Microsoft Corporation – a company founded in 1975 by Paul Allen and Bill Gates that develops software, operating systems (DOS and Windows), and many other computer related products.
Microtech Gefell – a manufacturer of professional recording microphones founded as a spinoff of a company founded by Georg Neumann. During World War II, Georg Neumann's factory in Berlin was bombed by Allied forces, and he moved the company to the town of Gefell in Thuringia, a state in eastern Germany, where he resumed production in 1944 as Georg Neumann & Company Gefell. After the war, Georg Neumann returned to Berlin in one of the Allied sectors and re-established his company as Georg Neumann GmbH. Meannwhile, Thuringia had come under Soviet control, and the company in Gefell became a state-run enterprise in East Germany. When the Berlin Wall was erected in 1961, Neumann's Berlin and Gefell facilities were separated. However, Neumann and his engineers in Berlin were able to maintain contact with the factory in Gefell until 1976, when Georg Neumann died. Due to West Germany's insistence, the Gefell factory changed its name to VEB Mikrofontechnik Gefell in 1972, but it continued to manufacture microphones using the Neumann name until the reunification of Germany in 1990. When the Berlin Wall came down in 1989, engineers from the Berlin visited the Gefell factory and were surprised at the advancements that had been made there since the two facilities had been separated. To many people, the Gefell operation is more deserving of the use of the Neumann name for its microphones since they still handmake the capsules using the techniques developed by Georg Neumann, and in light of the take over of the Berlin operation in 1991 by Sennheiser.
microtonal bend – see quarter-tone bend.
microwave – a wave in the radio frequency spectrum having a wavelength in the range of 1 mm to 10 cm or in the frequency range of 3 to 300 GHZ. Microwaves have frequencies just below infrared radiation, and are used for radar, satellite radio and television, microwave ovens, and a number of industrial applications.
microvolt (μV) – one millionth of a volt.
mic splitter – see splitter.
mic stand – short for microphone stand.
mid ormids – short for midrange.
mid-band frequency – see center frequency.
mid bass – one of four subdivisions into which bass is sometimes divided, covering the range of 80 Hz to 160 Hz. The other three subdivisions are deep bass (40 Hz to 80 Hz), low bass (40 Hz to 80 Hz), and upper bass (160 to 350 Hz), although these ranges vary from source to source. See also audio spectrum.

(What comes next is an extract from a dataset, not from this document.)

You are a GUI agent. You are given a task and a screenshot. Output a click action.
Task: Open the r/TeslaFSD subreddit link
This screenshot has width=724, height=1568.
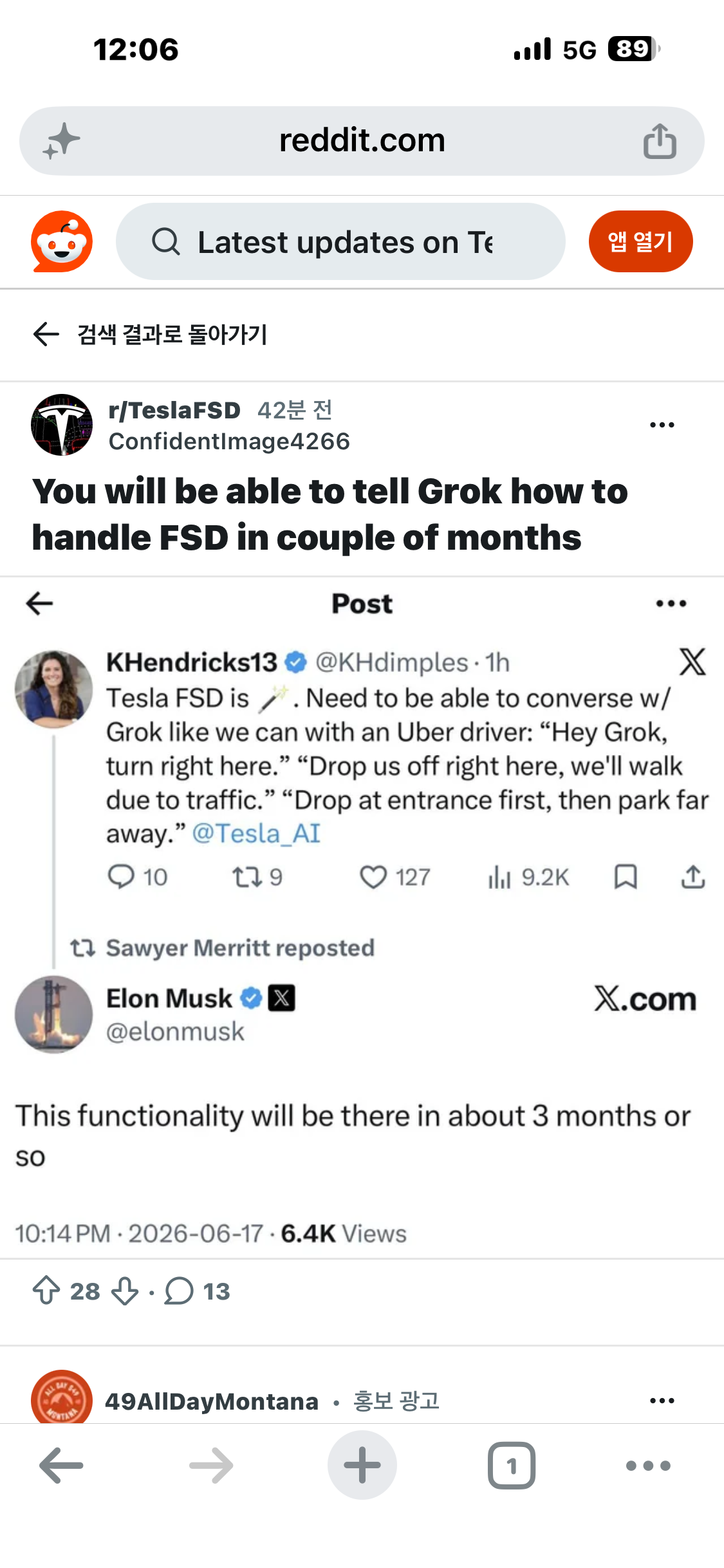[174, 410]
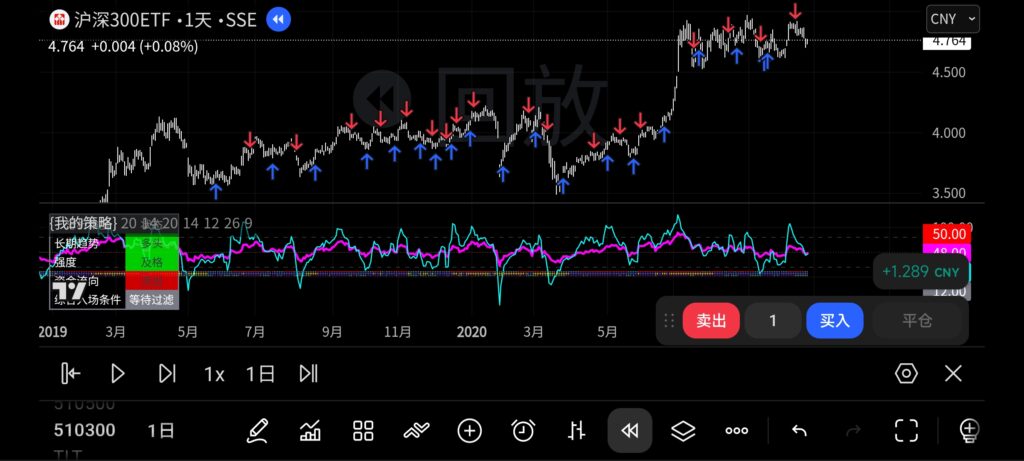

middle C – the music note C near the center of the piano keyboard, designated C4. The first C below the international pitch of A=440. It is represented as a note on the first ledger line below the staff on a treble clef or the first ledger line above the staff on a bass clef. The pitch equals 261.63 Hz and has the MIDI note number 60. See chart showing all the notes and their frequencies, as well as the corresponding MIDI note numbers.
middle eight – see bridge.
middle electret condenser microphone – see electret condenser microphone.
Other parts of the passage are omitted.